--- WORK ITEM ---
Take the line containing "Task: Open the AQ mode Variance dropdown" and every line after it to the end of the records, and copy them exactly, excluding pictures.

Saved data entries
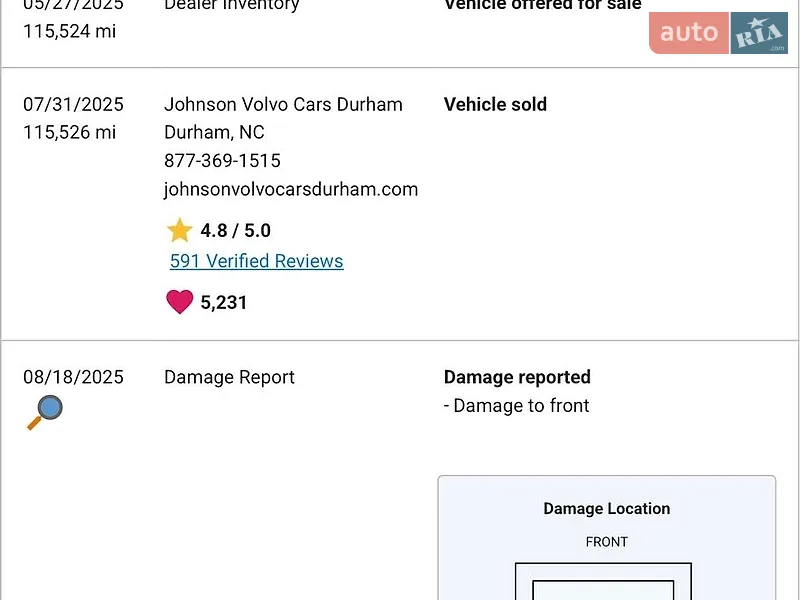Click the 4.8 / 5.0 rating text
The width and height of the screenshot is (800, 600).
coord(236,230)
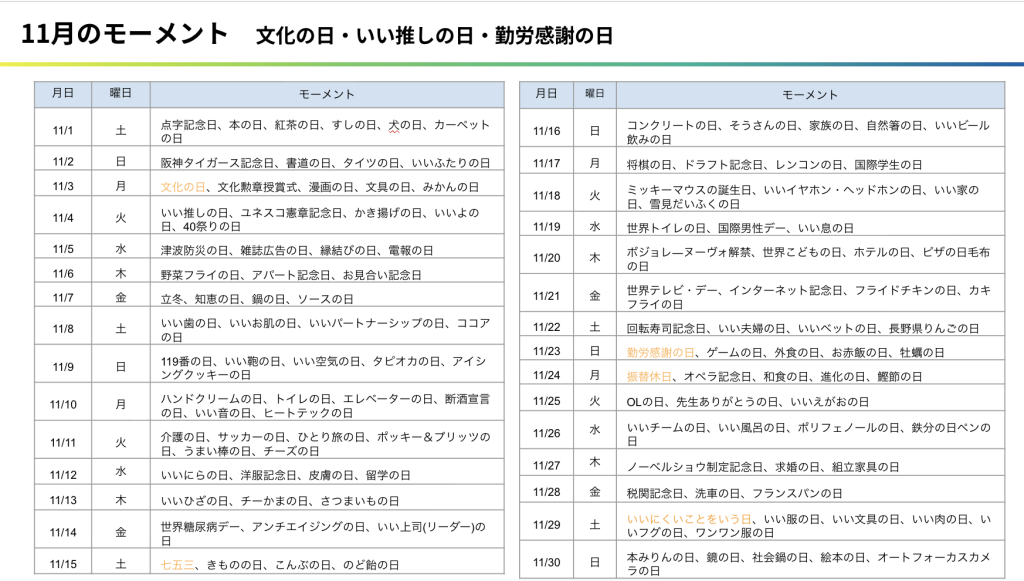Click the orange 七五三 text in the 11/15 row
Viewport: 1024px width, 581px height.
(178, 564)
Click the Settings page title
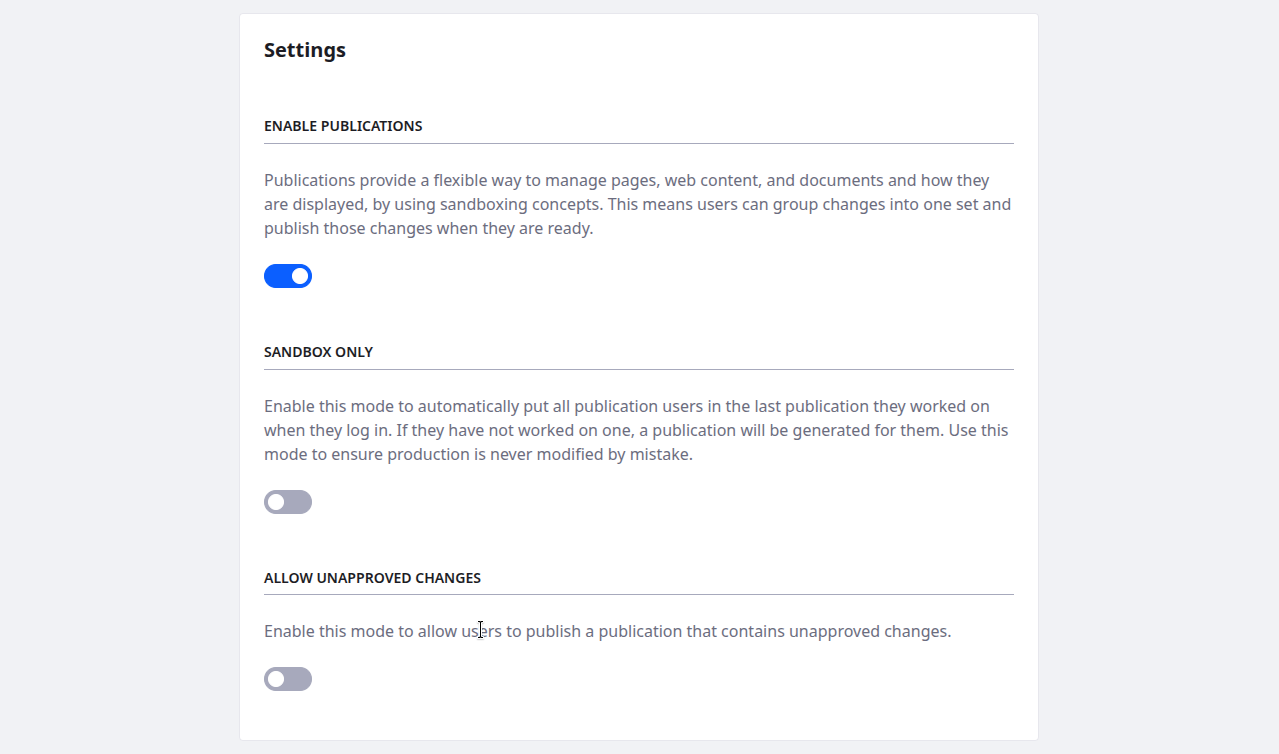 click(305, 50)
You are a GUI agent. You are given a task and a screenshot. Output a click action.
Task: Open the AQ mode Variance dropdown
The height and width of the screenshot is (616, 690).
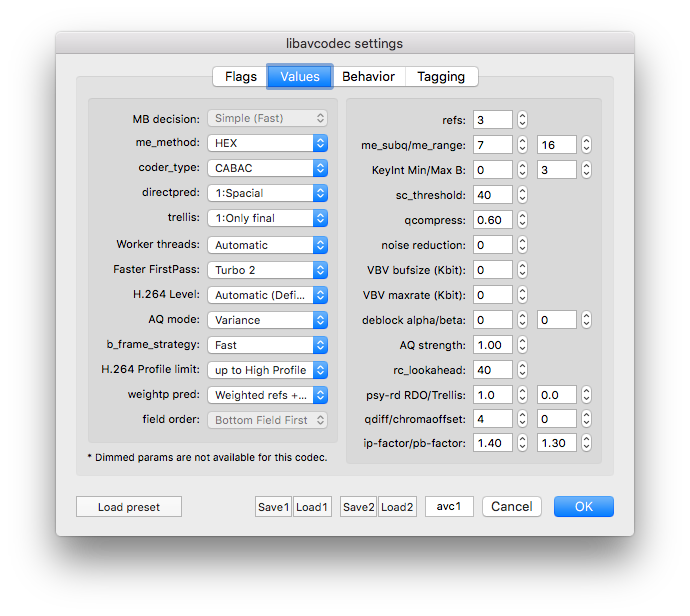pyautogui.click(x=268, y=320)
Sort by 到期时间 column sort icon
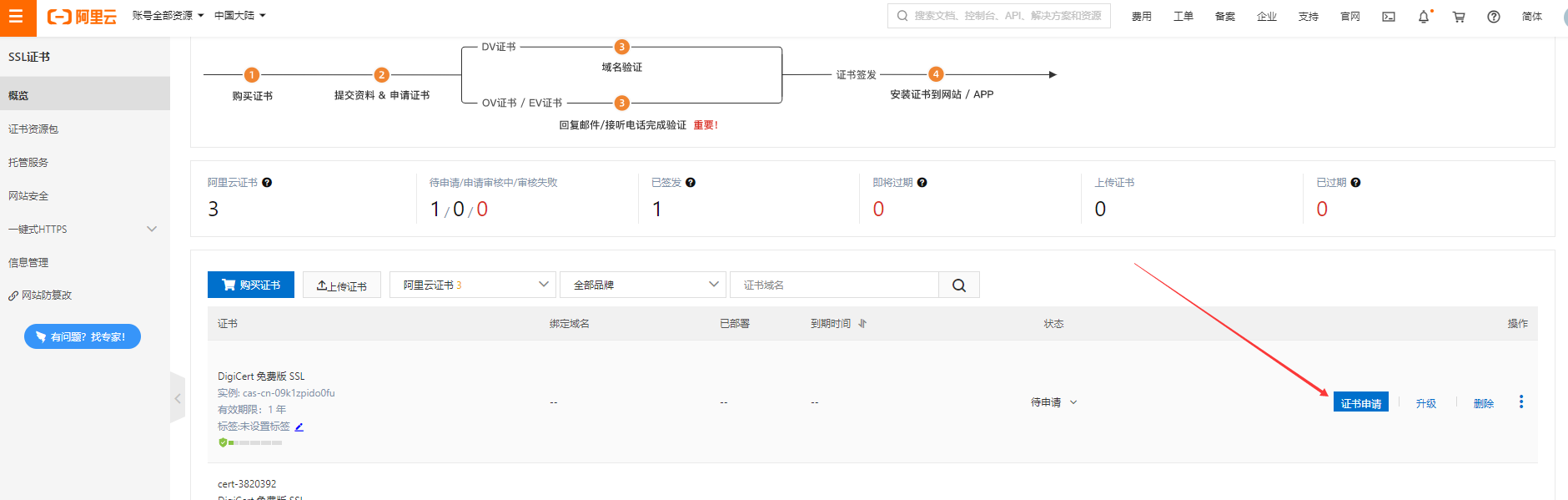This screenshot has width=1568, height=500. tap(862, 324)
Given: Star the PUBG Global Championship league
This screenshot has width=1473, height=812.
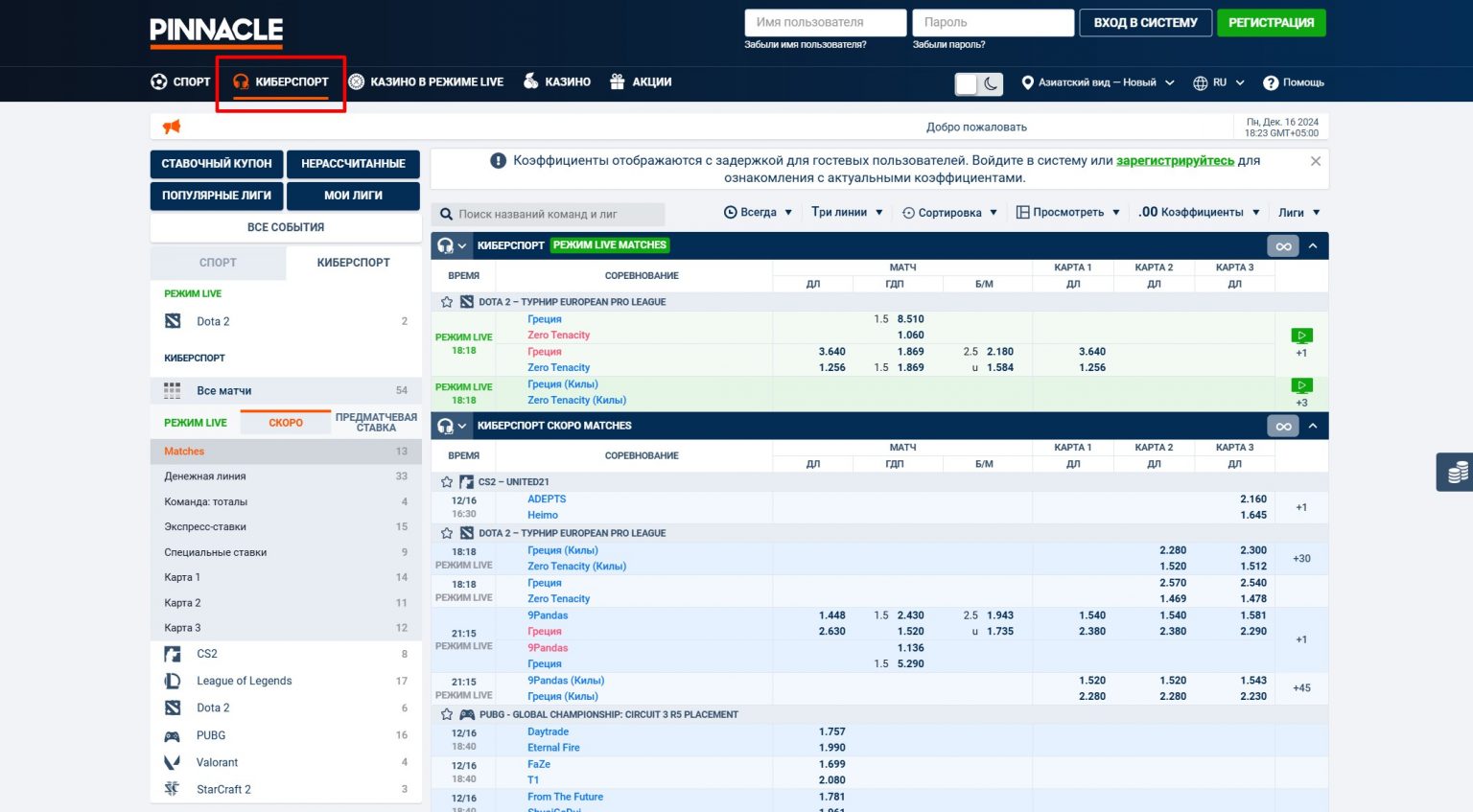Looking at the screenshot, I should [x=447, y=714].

--- ANSWER SECTION ---
Task: Open the AQ mode Variance dropdown
The height and width of the screenshot is (616, 690).
pyautogui.click(x=268, y=320)
Sort by 到期时间 column sort icon
This screenshot has width=1568, height=500. tap(862, 324)
Given: Star the PUBG Global Championship league
This screenshot has width=1473, height=812.
Looking at the screenshot, I should [x=447, y=714].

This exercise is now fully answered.